Of course, the world will survive. The world is indifferent as to whether we're here or not.

Many other animals will also survive because they can withstand a process of change better than we can because they don't have the advanced society and infrastructure that we require to support our way of life.

But can we survive? My answer is, I don't know.

Recently, a whole load of climate scientists have said we have reached the tipping point, where it is possible that societal breakdown might happen as a consequence of climate change. I think they're right. Societal breakdown? Because quite simply, hundreds of millions, if not billions of people, on a planet where there are now around 8 billion of us, will have to move because they have no viable home, and that we will therefore have to accommodate, at least in part.

That we will have to absorb into our society because we, in the UK and in Northern Europe - and there will, of course, be other places where this is also true - have a chance of maintaining life in the place where we are.

But can we withstand the strain that this will create?

Can our political systems adjust so that the current narratives, which hate the ‘other', with the other being defined as the person who wants to come and live in the UK, whoever they might be, can we see changes in those narratives in sufficient time to handle the stress that climate change is going to create with regard to migration?

Can we change our consumption patterns?

Can we change the attitude of our government when, for example, our government has just decided to invest £22 billion in carbon capture and storage, which is a giant con trick by the fossil fuel industry so that it can keep burning those things that are destroying our planet for a decade or so longer, causing untold harm as a consequence when that £22 billion would be vastly better spent on reducing our consumption of fuels by insulating homes, providing alternative sources of energy, creating new transport systems which do not pollute in the way that our existing ones do, and on and on?

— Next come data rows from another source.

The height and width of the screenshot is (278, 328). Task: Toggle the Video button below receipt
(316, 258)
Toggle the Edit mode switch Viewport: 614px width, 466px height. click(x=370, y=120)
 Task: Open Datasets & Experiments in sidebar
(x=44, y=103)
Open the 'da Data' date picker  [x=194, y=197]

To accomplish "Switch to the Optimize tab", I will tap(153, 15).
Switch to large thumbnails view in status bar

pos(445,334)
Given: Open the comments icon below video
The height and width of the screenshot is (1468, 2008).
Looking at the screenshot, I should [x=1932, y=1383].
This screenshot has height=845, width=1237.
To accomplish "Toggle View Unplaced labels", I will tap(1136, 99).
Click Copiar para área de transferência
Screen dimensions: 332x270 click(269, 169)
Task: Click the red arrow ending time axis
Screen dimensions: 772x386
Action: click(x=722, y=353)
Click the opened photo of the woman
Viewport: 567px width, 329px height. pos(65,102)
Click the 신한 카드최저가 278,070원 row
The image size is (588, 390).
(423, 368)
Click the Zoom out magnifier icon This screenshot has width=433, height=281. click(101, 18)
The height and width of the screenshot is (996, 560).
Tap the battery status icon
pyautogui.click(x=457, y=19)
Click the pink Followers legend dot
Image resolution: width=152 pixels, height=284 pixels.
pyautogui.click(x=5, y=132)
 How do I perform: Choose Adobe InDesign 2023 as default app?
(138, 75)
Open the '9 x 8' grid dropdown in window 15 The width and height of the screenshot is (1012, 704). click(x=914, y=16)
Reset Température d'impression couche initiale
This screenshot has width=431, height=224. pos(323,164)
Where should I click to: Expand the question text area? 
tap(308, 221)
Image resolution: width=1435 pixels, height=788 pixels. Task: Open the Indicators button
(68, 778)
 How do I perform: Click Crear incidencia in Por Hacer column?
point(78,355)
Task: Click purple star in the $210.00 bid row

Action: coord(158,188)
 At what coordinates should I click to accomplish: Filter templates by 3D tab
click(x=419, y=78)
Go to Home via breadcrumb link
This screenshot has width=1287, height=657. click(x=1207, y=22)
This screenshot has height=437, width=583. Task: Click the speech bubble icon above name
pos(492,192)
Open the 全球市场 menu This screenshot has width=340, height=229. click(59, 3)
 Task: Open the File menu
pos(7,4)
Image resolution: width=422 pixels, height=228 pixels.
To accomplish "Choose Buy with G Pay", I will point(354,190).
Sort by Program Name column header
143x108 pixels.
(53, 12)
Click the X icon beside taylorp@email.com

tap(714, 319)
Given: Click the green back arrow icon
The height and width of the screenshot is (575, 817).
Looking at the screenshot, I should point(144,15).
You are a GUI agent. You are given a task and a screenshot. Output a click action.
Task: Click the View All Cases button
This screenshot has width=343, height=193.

Can we make these changes?

I don't know.

I wish I could tell you that I do.

I used to think I wouldn't be as worried in old age as I was when I was younger, that things would have resolved themselves, and I would now be sitting in relative comfort. But I'm not. I'm more worried now than probably I've ever been. Because I've got through most of my life - let's be realistic, when you're 66, that has to be statistically true - but when I look at the prospects of those who are younger than me, which is, of course, now most of the world, I realise that the legacy of my generation is dire, to be blunt.

Horrible.

Unacceptable.

Something for which we can only apologise because we can't make amends for the mistakes we made.

But we can change our patterns of behaviour now.

Our government could do a Green New Deal, which would invest in our sustainable future. It could find the money in question. It would be much better spent than putting £22bn into meaningless carbon capture and storage to simply fuel the profits of big energy companies.

We could change our approach to sustainability with regard to food and so many other issues.

We could begin to imagine a world where we know that people will have to move and we have to plan for that possibility so that social stress does not arise when it happens.

We could do all those things. They're all entirely plausible. As a consequence, we could survive. But is it too late? Are attitudes going to take too long to change?

That is the biggest question of all. Can we create the mindset where we will survive? Or is that not possible in the time remaining to us?

These are questions I can't answer. You can. You can muse on them. You can decide for yourself. You can ask others about them. You can debate them. You can, as I am trying to be by making this video, part of the change that we require.

But at the end of the day, none of us know whether we're too late or not. We just have to cling on in the hope that we might still have a chance.